Now when the user calls a standard method from java.util.Map that takes a key (K), the TrieMap creates a TriePathIterator instance and uses it to traverse the data structure.

Using the underlying structure from the TrieMap I have implemented a TrieSet – simply a subclass of TrieMap<K,V> where K === V.  The performance exceeds that of the supplied java.util.TreeSet.  I will provide some hard data in another post, but the work-in-progress is available from the git repository on the ‘map’ branch.

Generic Java Trie

I have been looking at Tries again.  Thats right ‘Trie’.  Wikipedia has an excellent article.  Tries are used to sort data (usually strings) that can be found/retrieved/removed quickly. 

The idea is simple: imagine the list of names in your address book.  One page for all the names starting with ‘A’, one for all the names starting with ‘B’ and so on. 26 pages, and we can jump straight to the right page instead of looking at each name in turn.  But what if there are lots of names on the ‘S’ page? Simple, we create a section on the page for every second letter ‘(S)A’, ‘(S)B’ and so on.  Now when we have a name starting with ‘SM’ we jump to the ‘S’  page, look at the second letter and jump to the ‘M’ section.  Now imagine doing this for every letter – we would have lots of pages each with only one name on it.  That is a ‘trie’.

Why would we want to use a trie?  Well they are very quick to find names, or remove names, and if we work our way through all the pages we get an alphabetic list of all the names.

Why might we not want to use a trie? Well, for one they can be slower when we are adding names as we have a lot more work to do.  And for  small numbers of names finding and removing are not much faster than simple lists.  They also use more memory – though for most modern machines this may not amount to a significant difference.

The slower addition is the main drawback, but as usual things are not as simple.  If you do not want your list of names sorted, or you are happy to sort them each time you get the list, then this slower addition may rule out using tries.

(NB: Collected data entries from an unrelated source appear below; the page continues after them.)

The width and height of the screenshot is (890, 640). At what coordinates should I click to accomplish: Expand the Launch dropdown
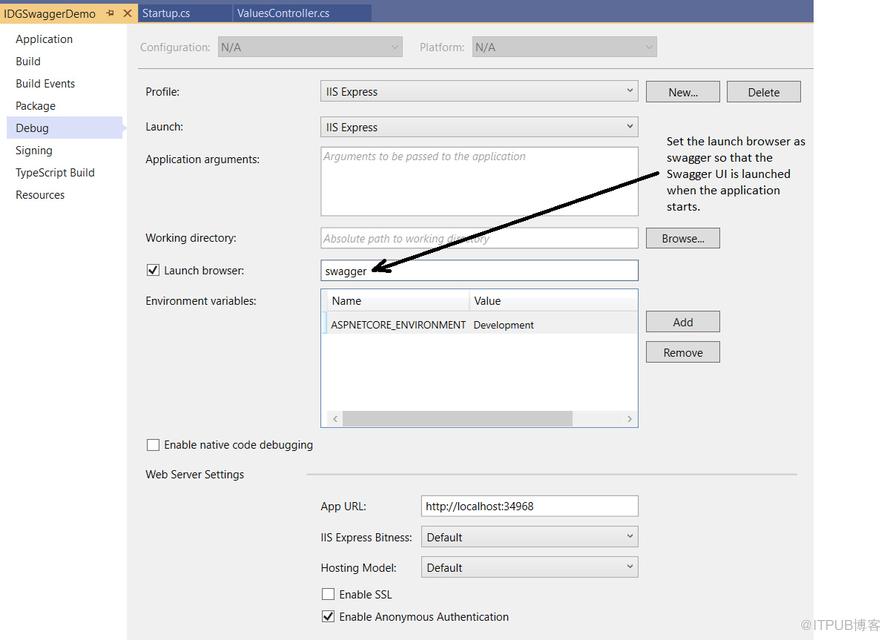coord(479,127)
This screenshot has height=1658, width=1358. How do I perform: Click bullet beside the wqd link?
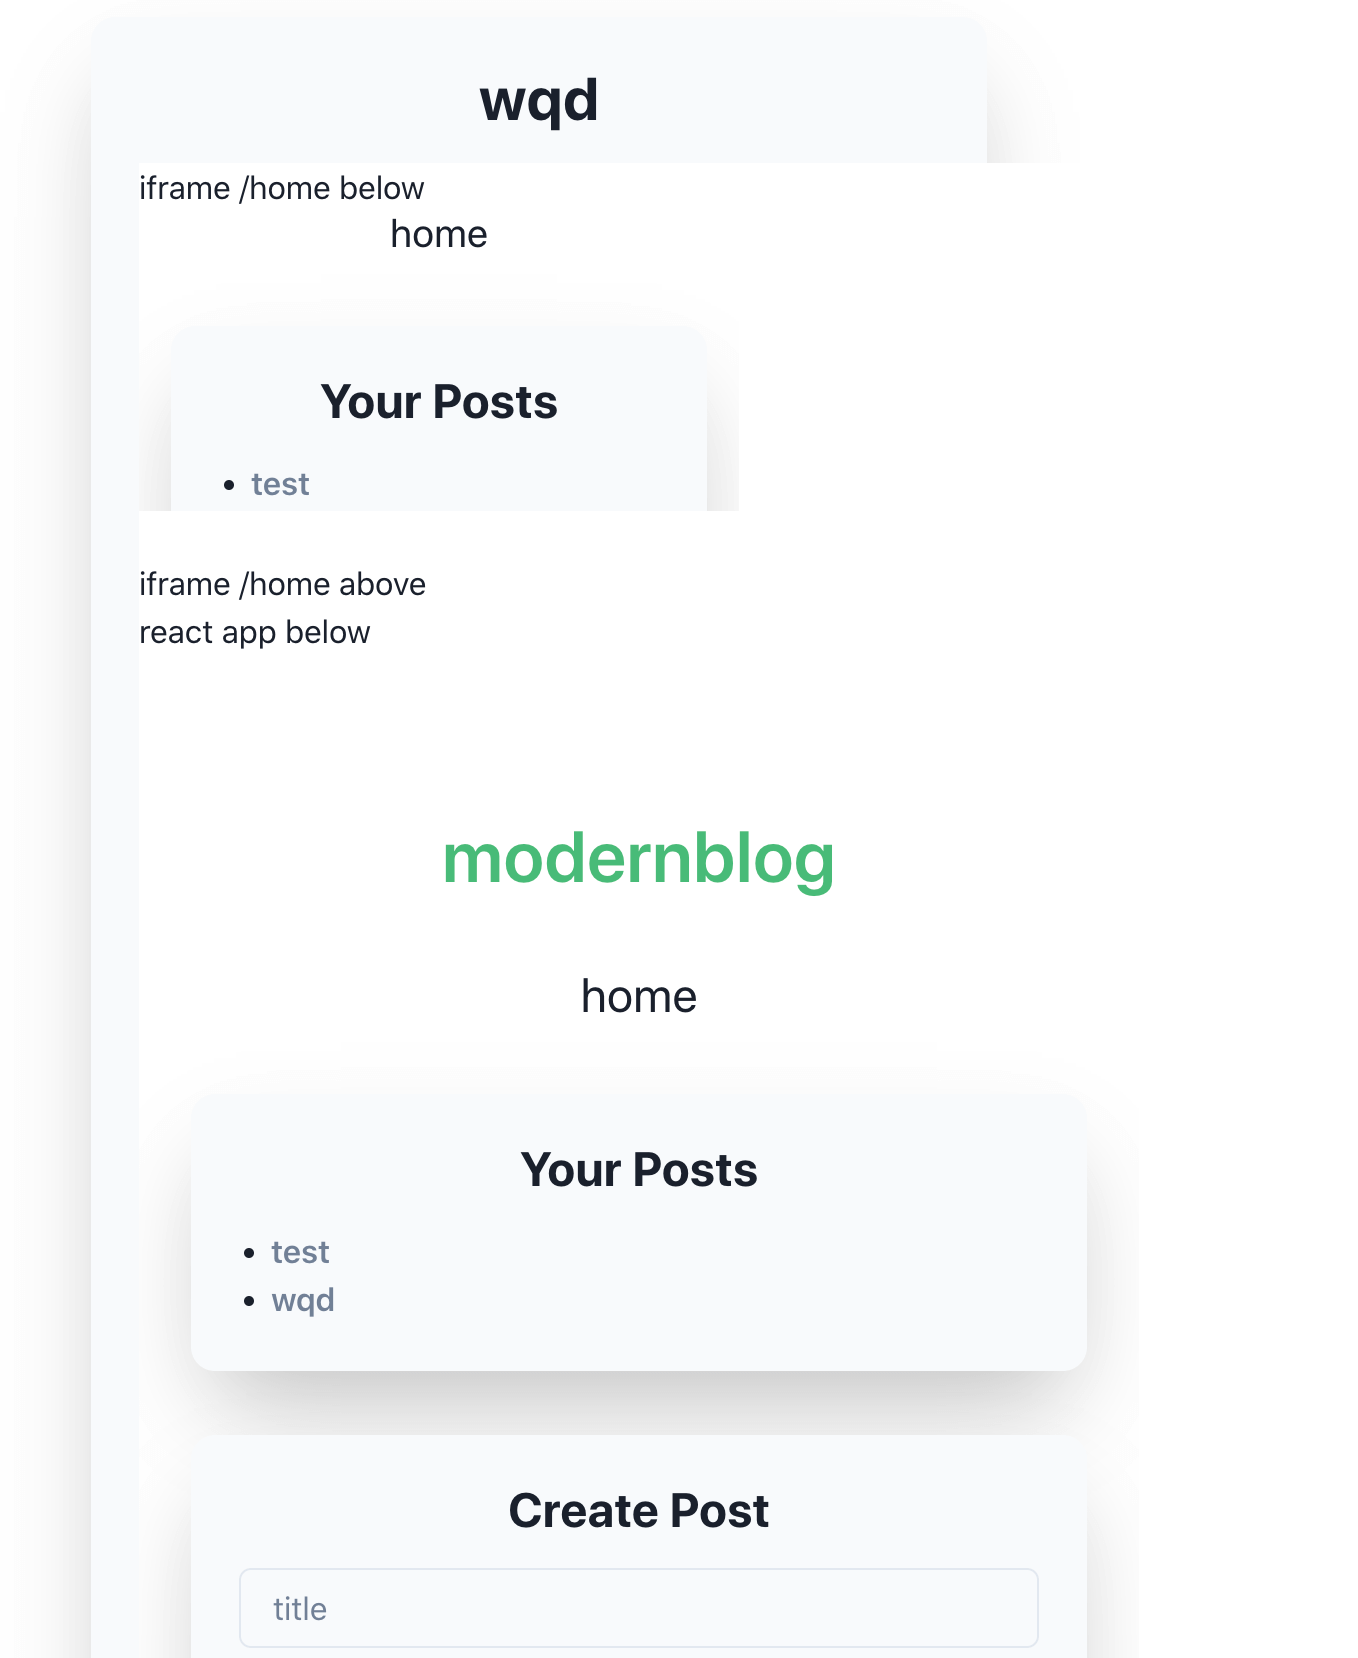pyautogui.click(x=249, y=1301)
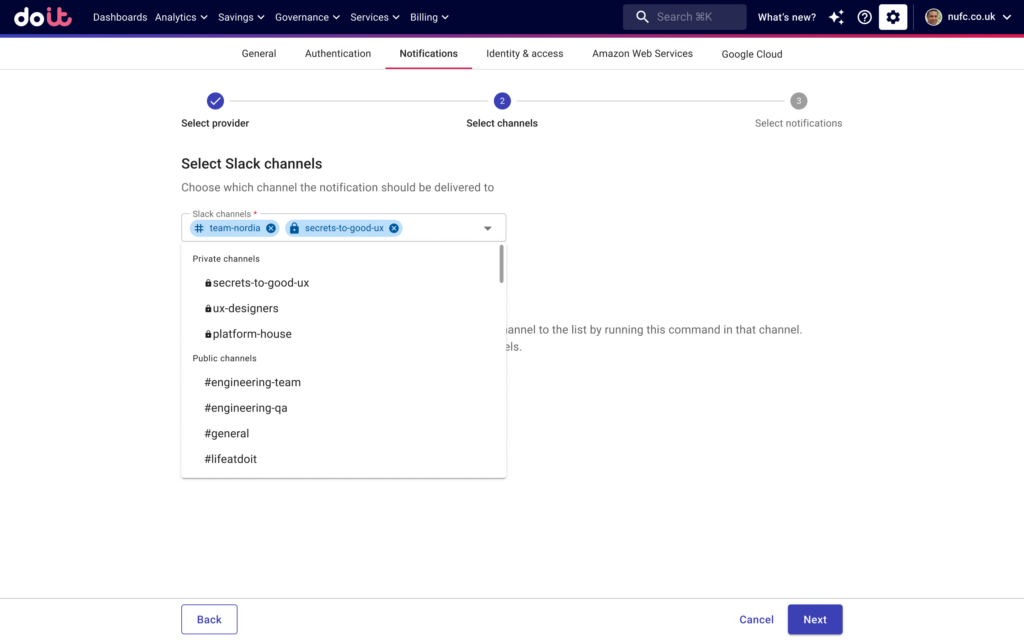The height and width of the screenshot is (640, 1024).
Task: Click the completed step one checkmark
Action: pyautogui.click(x=215, y=101)
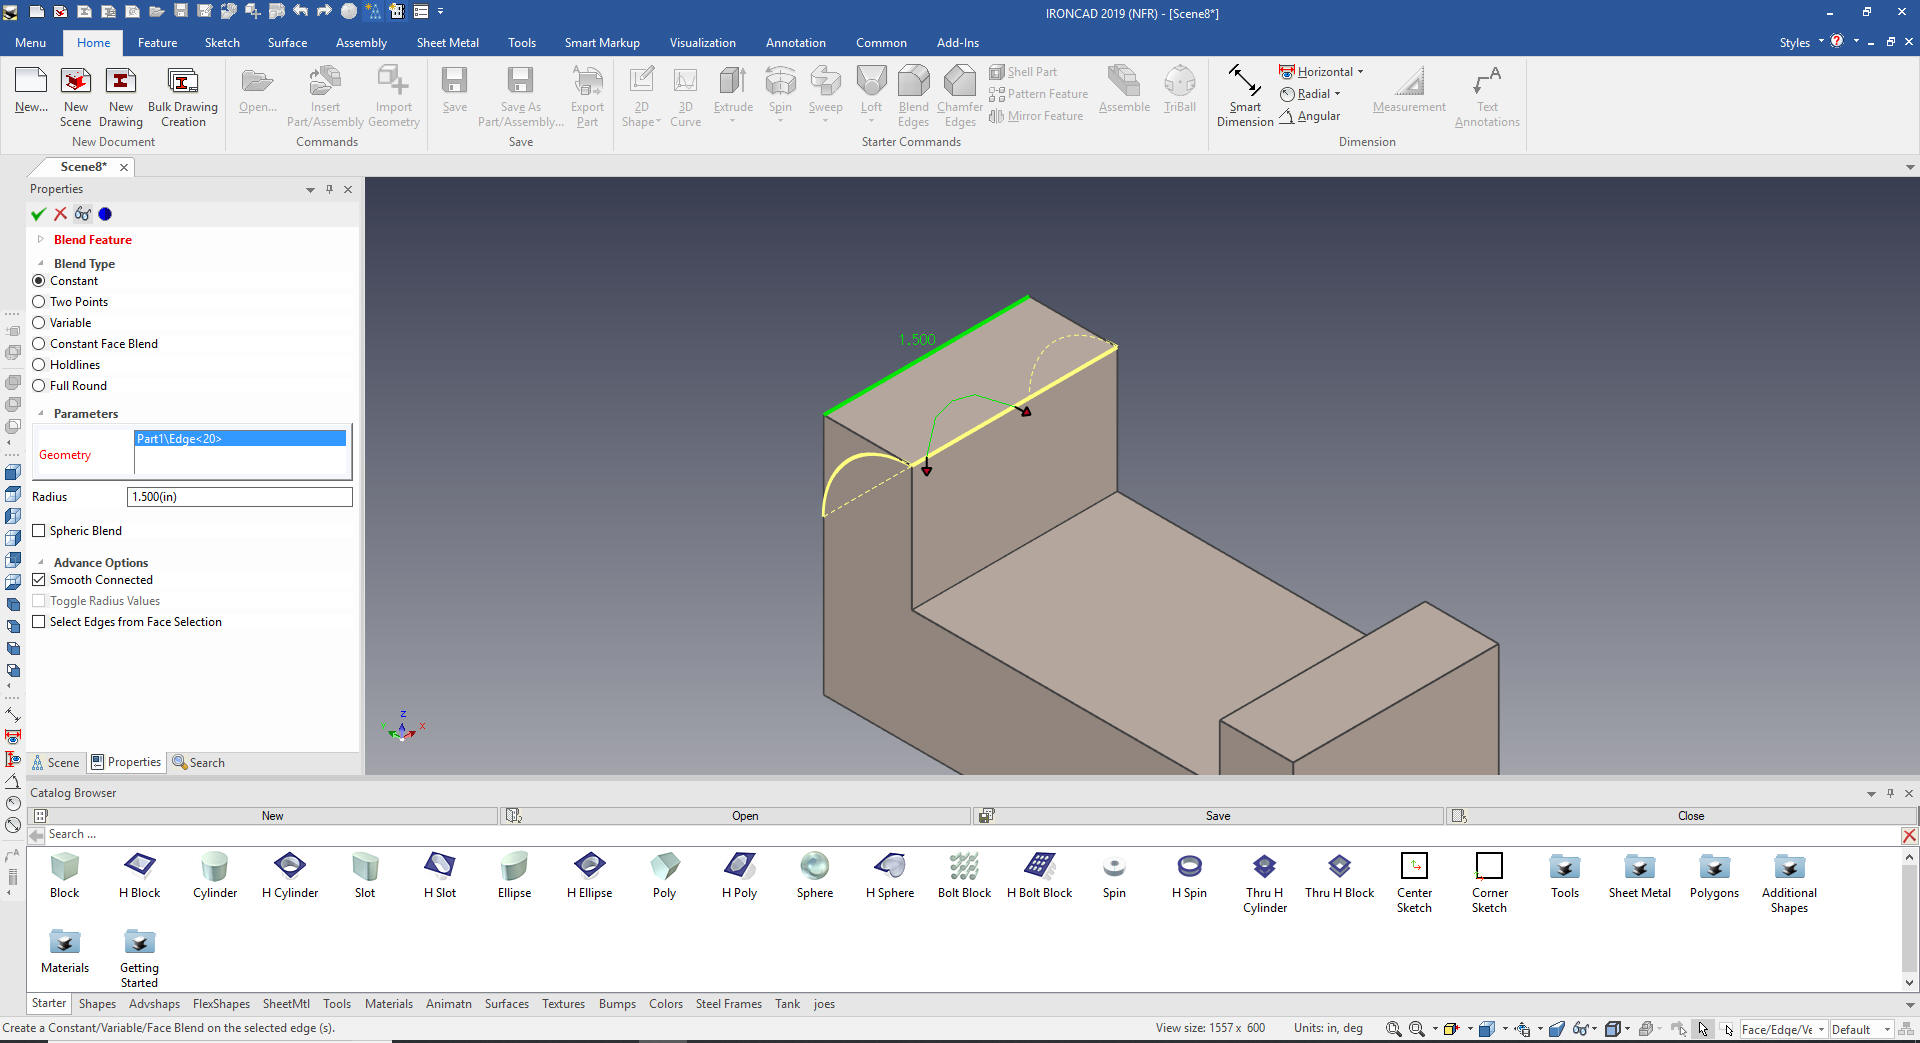Click the H Cylinder catalog shape
The height and width of the screenshot is (1043, 1920).
[x=290, y=866]
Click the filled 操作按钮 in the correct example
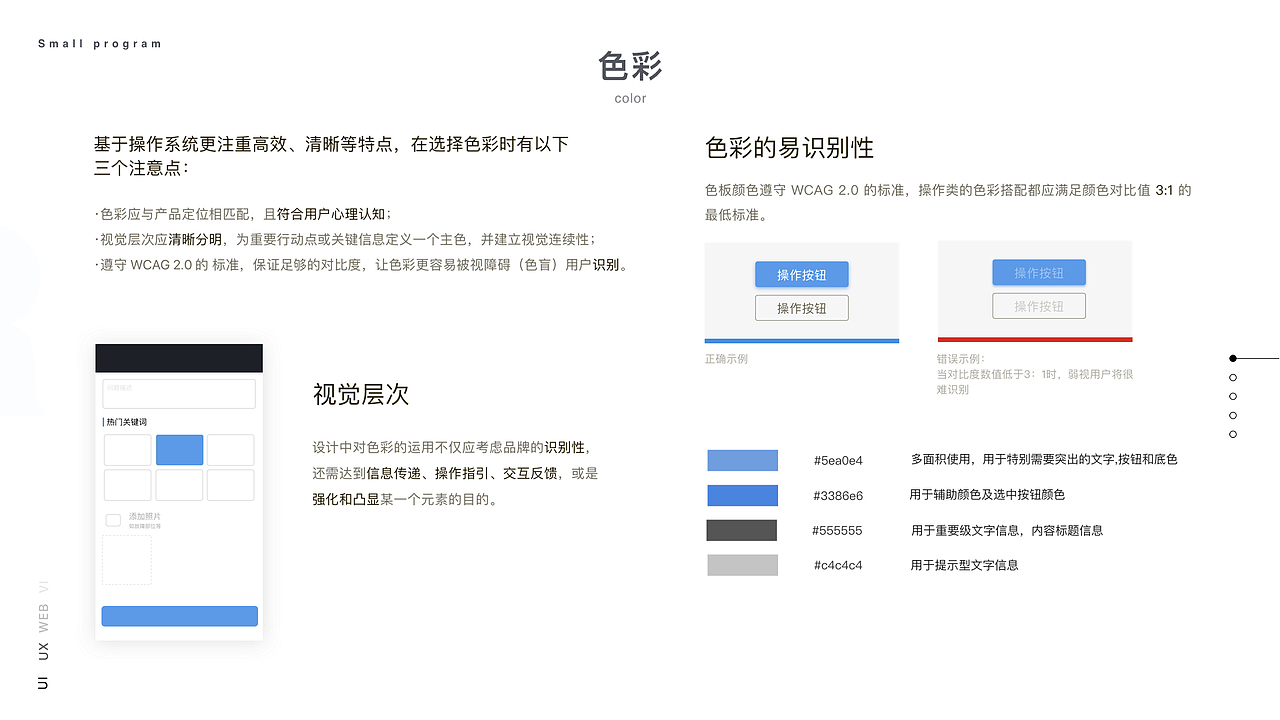Image resolution: width=1280 pixels, height=720 pixels. tap(801, 274)
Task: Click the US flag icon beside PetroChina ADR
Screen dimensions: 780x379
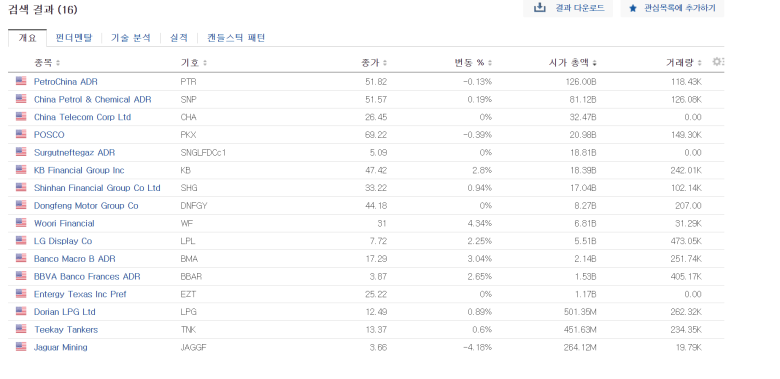Action: point(21,81)
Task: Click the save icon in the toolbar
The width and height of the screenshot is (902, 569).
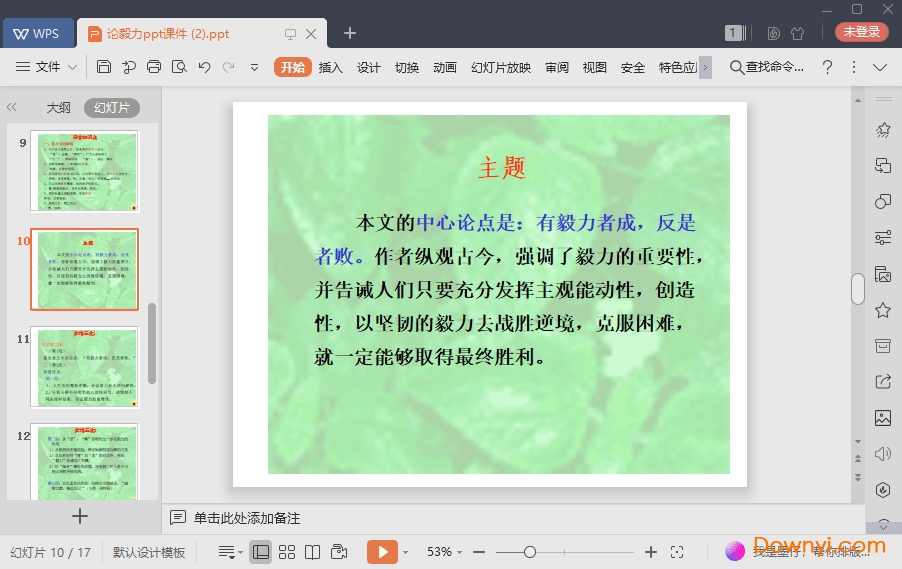Action: pyautogui.click(x=104, y=67)

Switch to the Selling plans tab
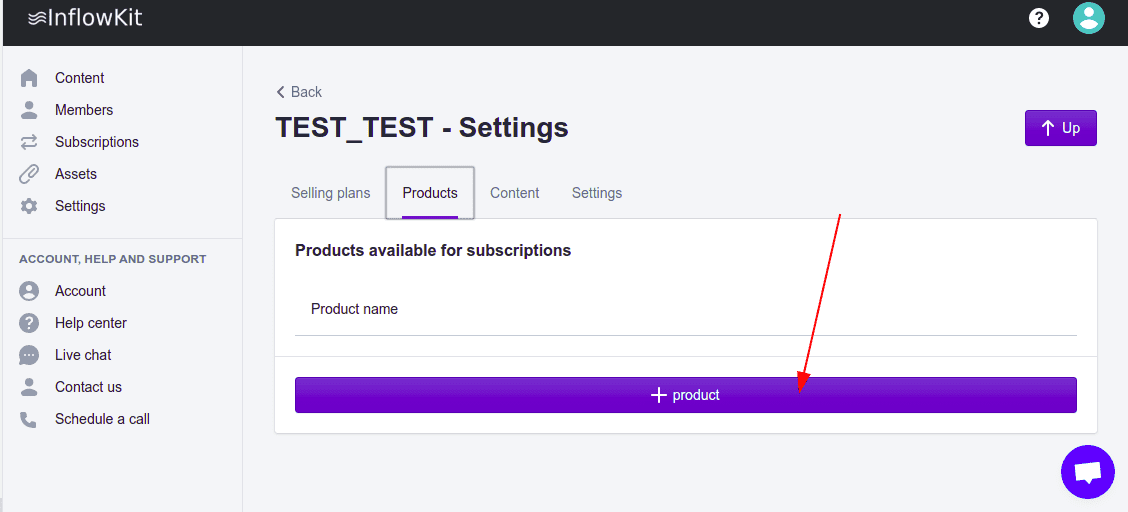(330, 193)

But if you want to get the sorted list often then the cost of sorting makes the decision much closer.  My initial experiments in Java showed that adding elements to a normal list and then sorting it took about the same time as adding the same elements to a trie.  Which is not surprising, since the task is about the same in each case.  The difference being that sorting subsequent additions to a list is a lot slower than adding extra elements to a trie.  And again this is obvious.  If I have a list of 10000 names and add 100, a list may have to sort 10100, but a trie only has to find the right place for each of the 100.

I have implemented a Trie  (licenced under GPL3) in Java (git repository) that adopts the java.util.Collection interface.  This means that it can be used interchangeably in your app wherever you have already used another collection.

I have a bunch of things I still want to do, and maybe I will get round to them:

  • Publish some performance figures.  Currently for large sets find/remove are about 1000 times faster than java.util.ArrayList.  But these times and the insertion costs are dependent upon how ‘dense’ the data is.
  • Demonstrate the use of the Trie to store data other than strings, for example Event objects with a comment String and Date, sorted by date component eg year,month,day,hour, minute, second,millisecond.
  • Sort out what to do with elements with duplicate paths – are they the same, or should they be added in a list?